**Задания:**
1. Объясните, пожалуйста, опираясь на приведенный ниже отрывок о власти спецслужб, почему население оказывается абсолютно беспомощным перед «высшим беззаконием». Ответ дайте в одном–трех предложениях.
2. Ответьте на вопросы по отрывку о власти спецслужб, приведенному ниже:
(a) Чем, согласно отрывку, оказывается сочетание легальных и нелегальных методов?
(b) Какое событие осени 1999 года упомянуто в отрывке?
(c) Какие понятия уравниваются по своим правовым следствиям?

Здесь возникает одно очень важное обстоятельство: сочетание легальных и нелегальных (тайных, секретных) методов оказывается одним из основных ресурсов нынешней власти, указывающих на ее происхождение. Практика работы тайной политической полиции, специфика ее методов — осуществление нелегальных действий (провокации, возбуждение ложных процессов, использование закрытых и нелегальных источников информации, внедрение агентов и т. п.) в условиях, когда спецслужбы

становятся властью, получают дополнительное постоянное легальное прикрытие. Видимая целесообразность отдельных действий, характерная для работы политической полиции в целом, — например, рейдерский захват объектов чужой собственности, коррупция в особых масштабах, присвоение государственной собственности, убийство противников, бомбардировки гражданского населения своей же страны (как это было осенью 1999 г. в Грозном) без объявления военного или чрезвычайного положения, — безусловно, вступает в противоречие с законом, однако, монополия на правоприменение и толкование закона, ведение следствия и т. п. «снимают» проблему, поскольку любое противодействие представителям легальной власти оказывается противозаконным. Буква закона превращается в высшее беззаконие, по отношению к которому население абсолютно беспомощно, так как в стране нет инстанций, могущих квалифицировать это как преступление.

Дело не в самих кагэбэшниках, чекистах и тому подобных, и даже не в собственно политической полиции, а в том, что присущая им практика исключения из общих правил (на то она и «тайная полиция», особый отдел, «специальная служба») была распространена на всю область публичной (и в частности, политической) жизни. Политика «двусмысленности» стала если не общепринятой, то приемлемой, допустимой, распространенной, поскольку сопровождалось легальным принуждением в виде решений суда и других законных органов власти1. Понятия «закрытого», «особого», «чрезвычайного» и «незаконного» уравниваются по своим правовым следствиям. Таким образом, речь идет о принуждении людей к тому, чтобы признать тождество узкогрупповых или отдельных институциональных, ведомственных, даже корпоративных интересов в качестве национальных, государственных вопросов, т. е. интересов «всего целого».

**Блок данных:**

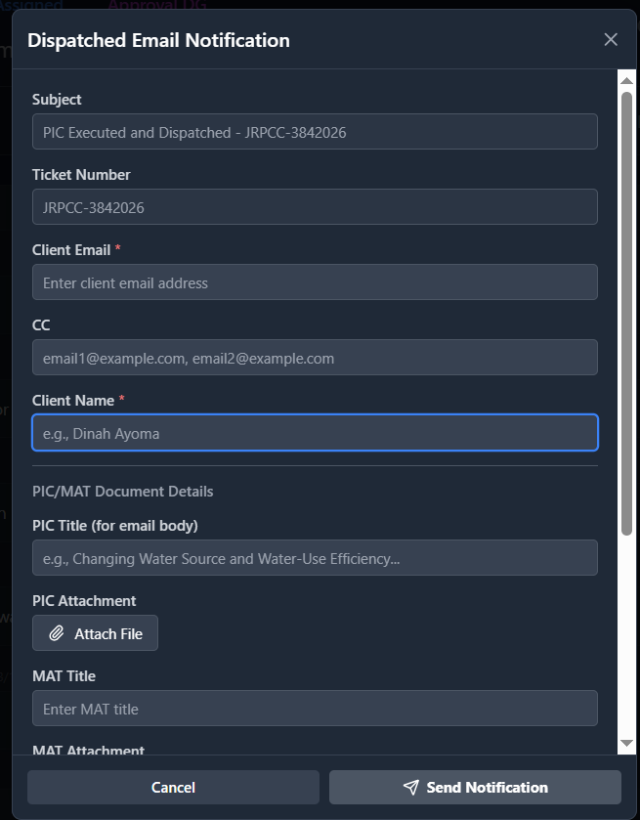Focus the Subject input field
The width and height of the screenshot is (640, 820).
315,132
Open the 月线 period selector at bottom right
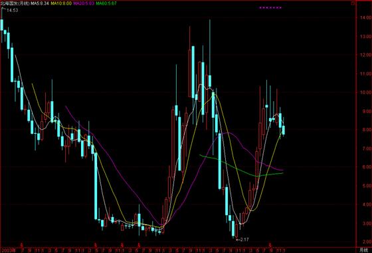 click(x=363, y=250)
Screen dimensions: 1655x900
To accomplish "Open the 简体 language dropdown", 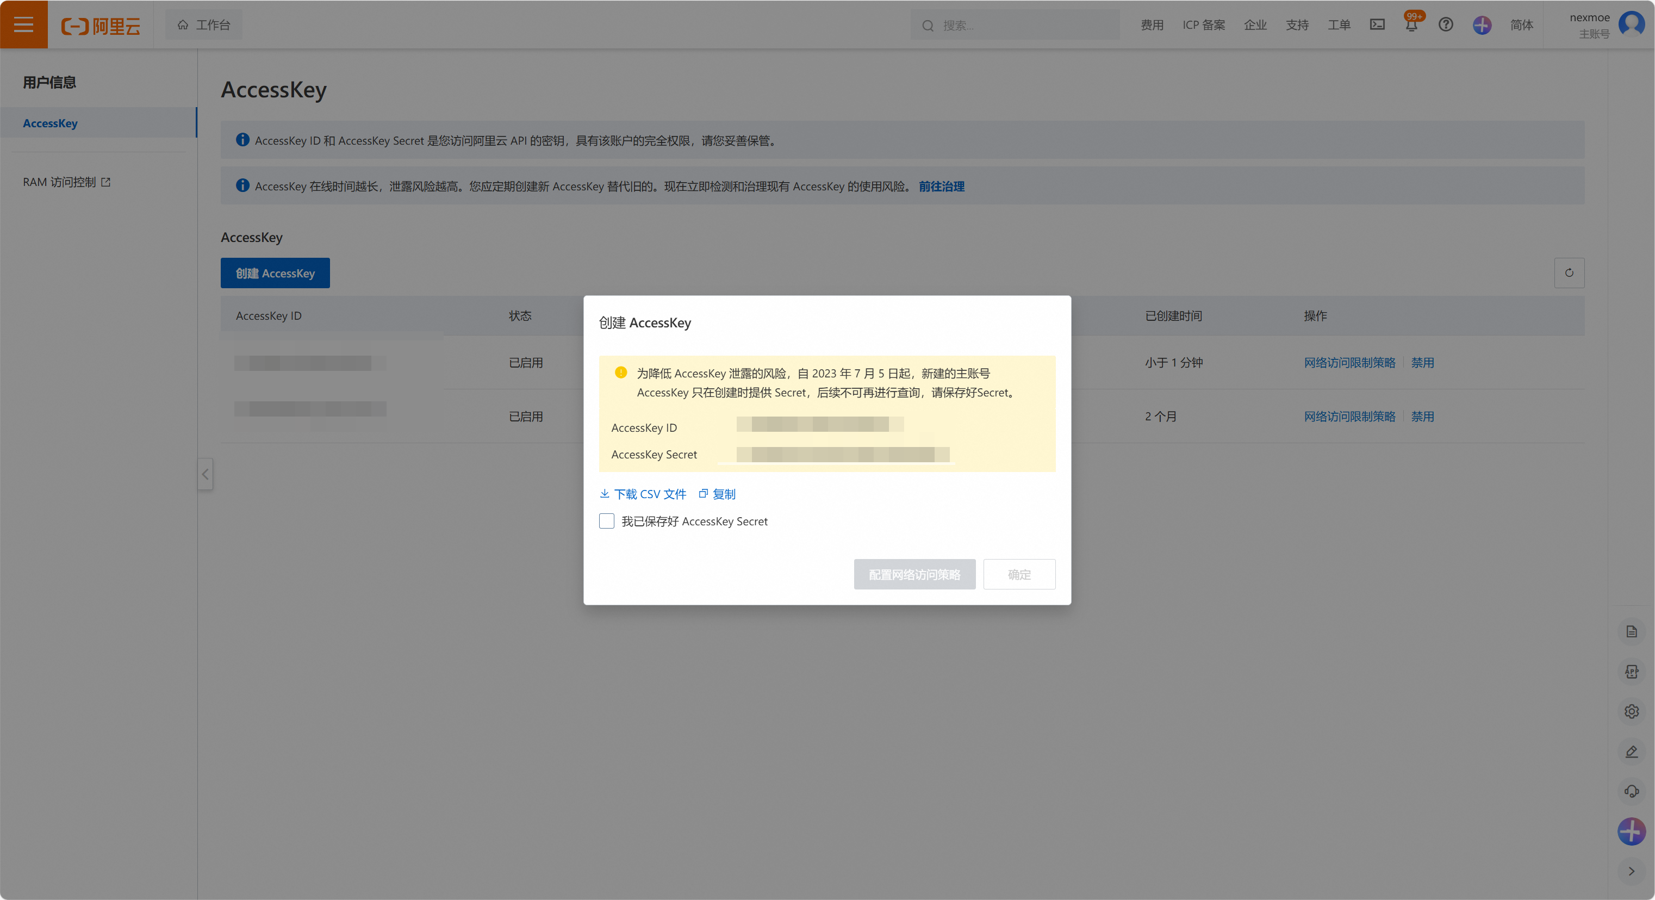I will pos(1521,24).
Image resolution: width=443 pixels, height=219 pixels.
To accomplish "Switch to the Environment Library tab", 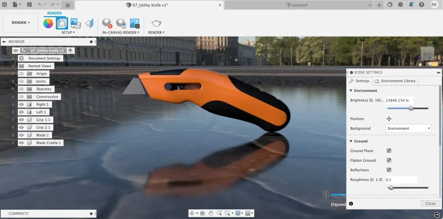I will [395, 81].
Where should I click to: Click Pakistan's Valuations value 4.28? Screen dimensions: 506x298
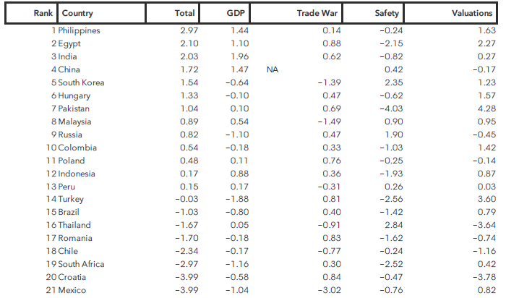click(486, 108)
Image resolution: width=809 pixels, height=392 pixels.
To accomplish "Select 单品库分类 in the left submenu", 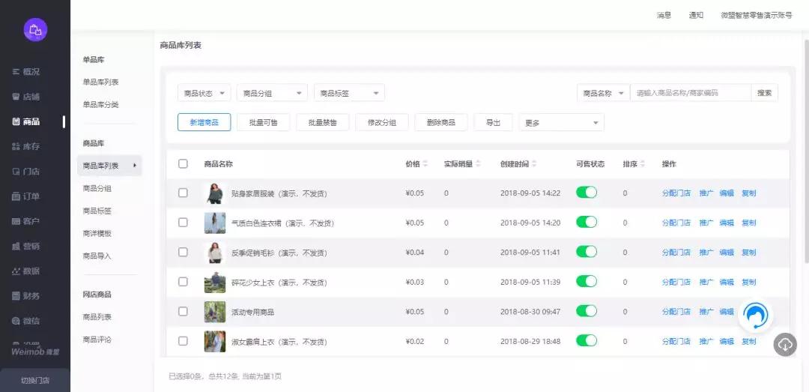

**Ответы по заданиям:**
1. Население беспомощно, потому что в стране нет инстанций, способных квалифицировать такие действия как преступление. Буква закона при этом превращается в высшее беззаконие.

2.
(a) Одним из основных ресурсов нынешней власти, указывающих на ее происхождение.
(b) Бомбардировки гражданского населения своей же страны в Грозном без объявления военного или чрезвычайного положения.
(c) Понятия «закрытого», «особого», «чрезвычайного» и «незаконного».